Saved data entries
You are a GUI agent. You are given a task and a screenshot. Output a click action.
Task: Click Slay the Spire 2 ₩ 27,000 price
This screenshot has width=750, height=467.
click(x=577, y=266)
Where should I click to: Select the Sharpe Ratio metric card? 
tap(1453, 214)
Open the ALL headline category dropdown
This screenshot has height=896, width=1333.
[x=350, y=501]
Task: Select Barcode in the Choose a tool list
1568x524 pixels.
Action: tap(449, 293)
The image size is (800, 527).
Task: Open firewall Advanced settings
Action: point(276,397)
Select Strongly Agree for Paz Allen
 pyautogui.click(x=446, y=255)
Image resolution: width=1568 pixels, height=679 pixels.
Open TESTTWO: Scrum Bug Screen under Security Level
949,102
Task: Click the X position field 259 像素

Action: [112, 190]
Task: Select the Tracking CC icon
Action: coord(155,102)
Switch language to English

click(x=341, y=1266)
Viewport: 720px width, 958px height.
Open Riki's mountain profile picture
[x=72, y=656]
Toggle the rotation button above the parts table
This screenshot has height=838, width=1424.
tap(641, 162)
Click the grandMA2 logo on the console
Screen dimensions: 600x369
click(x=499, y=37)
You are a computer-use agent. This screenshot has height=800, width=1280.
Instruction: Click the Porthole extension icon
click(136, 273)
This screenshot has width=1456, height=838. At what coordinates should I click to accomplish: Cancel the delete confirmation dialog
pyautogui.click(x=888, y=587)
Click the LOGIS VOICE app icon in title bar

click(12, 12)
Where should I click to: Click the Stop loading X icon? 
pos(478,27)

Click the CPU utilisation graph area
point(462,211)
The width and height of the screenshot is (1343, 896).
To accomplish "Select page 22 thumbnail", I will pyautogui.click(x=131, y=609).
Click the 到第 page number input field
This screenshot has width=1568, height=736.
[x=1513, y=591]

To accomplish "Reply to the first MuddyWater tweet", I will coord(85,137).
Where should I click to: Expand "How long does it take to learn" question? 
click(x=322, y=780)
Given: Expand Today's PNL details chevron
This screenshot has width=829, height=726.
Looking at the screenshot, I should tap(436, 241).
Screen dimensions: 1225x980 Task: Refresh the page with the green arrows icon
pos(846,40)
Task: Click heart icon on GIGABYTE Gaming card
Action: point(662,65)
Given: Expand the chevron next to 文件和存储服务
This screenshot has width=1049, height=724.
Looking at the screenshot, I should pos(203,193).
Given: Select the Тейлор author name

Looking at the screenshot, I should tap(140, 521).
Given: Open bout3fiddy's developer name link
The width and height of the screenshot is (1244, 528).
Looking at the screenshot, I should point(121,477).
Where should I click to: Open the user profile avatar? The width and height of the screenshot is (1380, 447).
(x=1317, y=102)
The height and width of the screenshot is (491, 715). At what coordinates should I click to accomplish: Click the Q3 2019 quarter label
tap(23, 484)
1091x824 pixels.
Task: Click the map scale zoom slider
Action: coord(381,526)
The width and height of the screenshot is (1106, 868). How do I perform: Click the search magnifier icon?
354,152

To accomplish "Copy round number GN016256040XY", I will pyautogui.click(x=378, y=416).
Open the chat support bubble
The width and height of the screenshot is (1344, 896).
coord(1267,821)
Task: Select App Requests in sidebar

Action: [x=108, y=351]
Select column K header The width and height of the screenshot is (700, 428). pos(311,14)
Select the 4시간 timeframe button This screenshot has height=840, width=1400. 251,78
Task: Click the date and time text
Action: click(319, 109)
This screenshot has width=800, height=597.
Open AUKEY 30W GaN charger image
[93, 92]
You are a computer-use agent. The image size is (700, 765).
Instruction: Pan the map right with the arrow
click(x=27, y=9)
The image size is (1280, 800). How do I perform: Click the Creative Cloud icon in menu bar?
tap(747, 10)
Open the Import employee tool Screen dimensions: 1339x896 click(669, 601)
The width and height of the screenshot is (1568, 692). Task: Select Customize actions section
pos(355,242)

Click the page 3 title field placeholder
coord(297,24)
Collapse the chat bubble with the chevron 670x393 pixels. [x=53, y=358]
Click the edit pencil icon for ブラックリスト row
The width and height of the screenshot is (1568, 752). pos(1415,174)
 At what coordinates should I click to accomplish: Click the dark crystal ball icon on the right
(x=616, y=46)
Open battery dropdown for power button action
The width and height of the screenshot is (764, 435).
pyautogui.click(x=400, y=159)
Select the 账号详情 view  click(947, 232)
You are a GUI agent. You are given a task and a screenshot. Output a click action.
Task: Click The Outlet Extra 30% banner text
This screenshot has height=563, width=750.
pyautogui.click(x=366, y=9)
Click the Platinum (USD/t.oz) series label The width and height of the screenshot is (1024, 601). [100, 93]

▶ WORK ORDER:
What you return must match the records exactly, down to the last line.

▶ RESULT:
You are a GUI agent. You are given a task and a screenshot. Output a click action.
Task: Click Slay the Spire 2 ₩ 27,000 price
This screenshot has width=750, height=467.
click(x=577, y=266)
Where should I click to: Select the Sharpe Ratio metric card? 
tap(1453, 214)
Open the ALL headline category dropdown
This screenshot has height=896, width=1333.
[x=350, y=501]
Task: Select Barcode in the Choose a tool list
1568x524 pixels.
Action: tap(449, 293)
The image size is (800, 527).
Task: Open firewall Advanced settings
Action: point(276,397)
Select Strongly Agree for Paz Allen
 pyautogui.click(x=446, y=255)
Image resolution: width=1568 pixels, height=679 pixels.
Open TESTTWO: Scrum Bug Screen under Security Level
949,102
Task: Click the X position field 259 像素

Action: [112, 190]
Task: Select the Tracking CC icon
Action: coord(155,102)
Switch language to English

click(x=341, y=1266)
Viewport: 720px width, 958px height.
Open Riki's mountain profile picture
[x=72, y=656]
Toggle the rotation button above the parts table
This screenshot has height=838, width=1424.
tap(641, 162)
Click the grandMA2 logo on the console
Screen dimensions: 600x369
click(x=499, y=37)
You are a computer-use agent. This screenshot has height=800, width=1280.
Instruction: Click the Porthole extension icon
click(136, 273)
This screenshot has width=1456, height=838. At what coordinates should I click to accomplish: Cancel the delete confirmation dialog
pyautogui.click(x=888, y=587)
Click the LOGIS VOICE app icon in title bar

click(12, 12)
Where should I click to: Click the Stop loading X icon? 
pos(478,27)

Click the CPU utilisation graph area
point(462,211)
The width and height of the screenshot is (1343, 896).
To accomplish "Select page 22 thumbnail", I will pyautogui.click(x=131, y=609).
Click the 到第 page number input field
This screenshot has width=1568, height=736.
[x=1513, y=591]

To accomplish "Reply to the first MuddyWater tweet", I will coord(85,137).
Where should I click to: Expand "How long does it take to learn" question? 
click(x=322, y=780)
Given: Expand Today's PNL details chevron
This screenshot has width=829, height=726.
Looking at the screenshot, I should tap(436, 241).
Screen dimensions: 1225x980 Task: Refresh the page with the green arrows icon
pos(846,40)
Task: Click heart icon on GIGABYTE Gaming card
Action: point(662,65)
Given: Expand the chevron next to 文件和存储服务
This screenshot has width=1049, height=724.
Looking at the screenshot, I should pos(203,193).
Given: Select the Тейлор author name

Looking at the screenshot, I should tap(140, 521).
Given: Open bout3fiddy's developer name link
The width and height of the screenshot is (1244, 528).
Looking at the screenshot, I should point(121,477).
Where should I click to: Open the user profile avatar? The width and height of the screenshot is (1380, 447).
(x=1317, y=102)
The height and width of the screenshot is (491, 715). At what coordinates should I click to accomplish: Click the Q3 2019 quarter label
tap(23, 484)
1091x824 pixels.
Task: Click the map scale zoom slider
Action: coord(381,526)
The width and height of the screenshot is (1106, 868). How do I perform: Click the search magnifier icon?
354,152

To accomplish "Copy round number GN016256040XY", I will pyautogui.click(x=378, y=416).
Open the chat support bubble
The width and height of the screenshot is (1344, 896).
coord(1267,821)
Task: Select App Requests in sidebar

Action: [x=108, y=351]
Select column K header The width and height of the screenshot is (700, 428). pos(311,14)
Select the 4시간 timeframe button This screenshot has height=840, width=1400. 251,78
Task: Click the date and time text
Action: click(319, 109)
This screenshot has width=800, height=597.
Open AUKEY 30W GaN charger image
[93, 92]
You are a computer-use agent. The image size is (700, 765).
Instruction: Pan the map right with the arrow
click(x=27, y=9)
The image size is (1280, 800). How do I perform: Click the Creative Cloud icon in menu bar?
tap(747, 10)
Open the Import employee tool Screen dimensions: 1339x896 click(669, 601)
The width and height of the screenshot is (1568, 692). Task: Select Customize actions section
pos(355,242)

Click the page 3 title field placeholder
coord(297,24)
Collapse the chat bubble with the chevron 670x393 pixels. [x=53, y=358]
Click the edit pencil icon for ブラックリスト row
The width and height of the screenshot is (1568, 752). pos(1415,174)
 At what coordinates should I click to accomplish: Click the dark crystal ball icon on the right
(x=616, y=46)
Open battery dropdown for power button action
The width and height of the screenshot is (764, 435).
pyautogui.click(x=400, y=159)
Select the 账号详情 view  click(947, 232)
You are a GUI agent. You are given a task and a screenshot. Output a click action.
Task: Click The Outlet Extra 30% banner text
This screenshot has height=563, width=750.
pyautogui.click(x=366, y=9)
Click the Platinum (USD/t.oz) series label The width and height of the screenshot is (1024, 601). [100, 93]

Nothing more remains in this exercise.